Dolores was the daughter of Romualdo Alejandro Mora, a prosperous landowner of Tucumán Province of Spanish origin and Regina Vega. She was the third born of seven children, three boys and four girls. Her parents (unusual behavior for the time) decided that the girls will have too, the best education possible. In 1870 when Lola was 4 years old her parents decided to move the family to San Miguel del Tucumán At seven years of age, circa 1874, she was a boarding school pupil at Colegio Sarmiento de Tucumán Province. In 1885, within two days both her parents died. Her older sister Paula Mora Vega married the engineer Guillermo Rucker, and together took care of the orphans.
At 20 years of age she began painting portraits, but soon turned to sculpting marble and granite. She studied art in her home province and then, with a scholarship, in Rome, Italy, studying under Costantino Barbella and Giulio Monteverde. In 1900 she returned to Argentina and, with government connections, was commissioned to create two bas-reliefs for the Historical House of Tucumán.

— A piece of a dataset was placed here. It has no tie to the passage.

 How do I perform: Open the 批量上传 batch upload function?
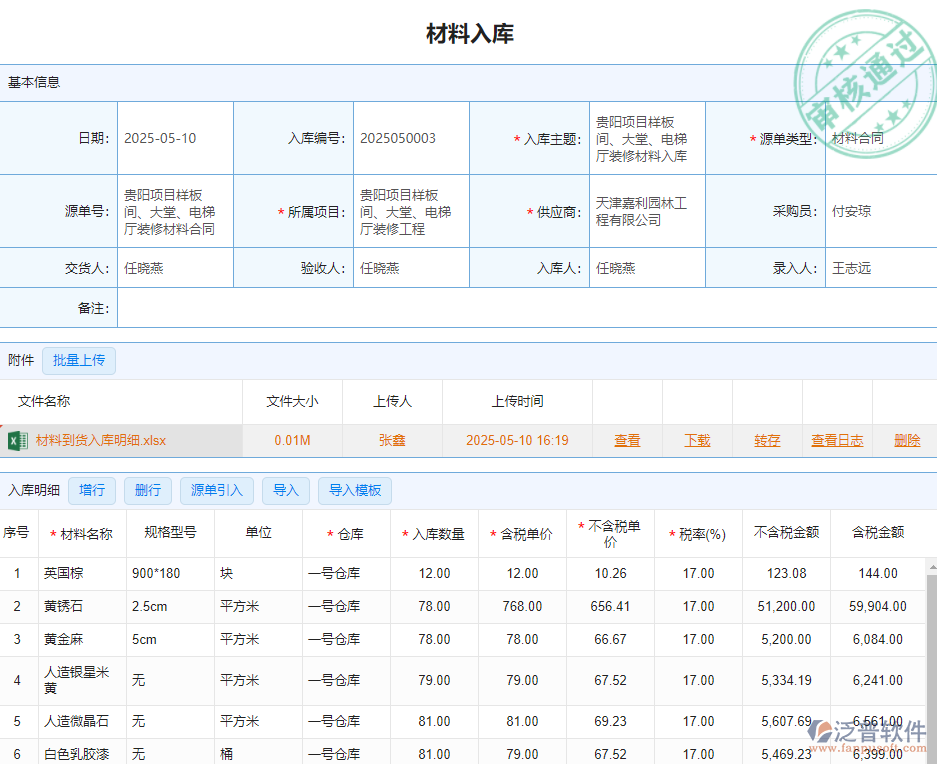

As her career developed, her sensual style and her status as a female artist made her controversial. In 1903 her Nereids Fountain, created for the city of Buenos Aires, met bureaucratic problems at the city's Deliberative Council, which had the sculpture moved from place to place.
Near the end of her life, she did some extravagant business (such as financing petroleum surveys in Salta), and then retired with only a pension to support herself. After her death in Buenos Aires, in poverty and obscurity, friends of hers burned her letters, mementos and personal diaries.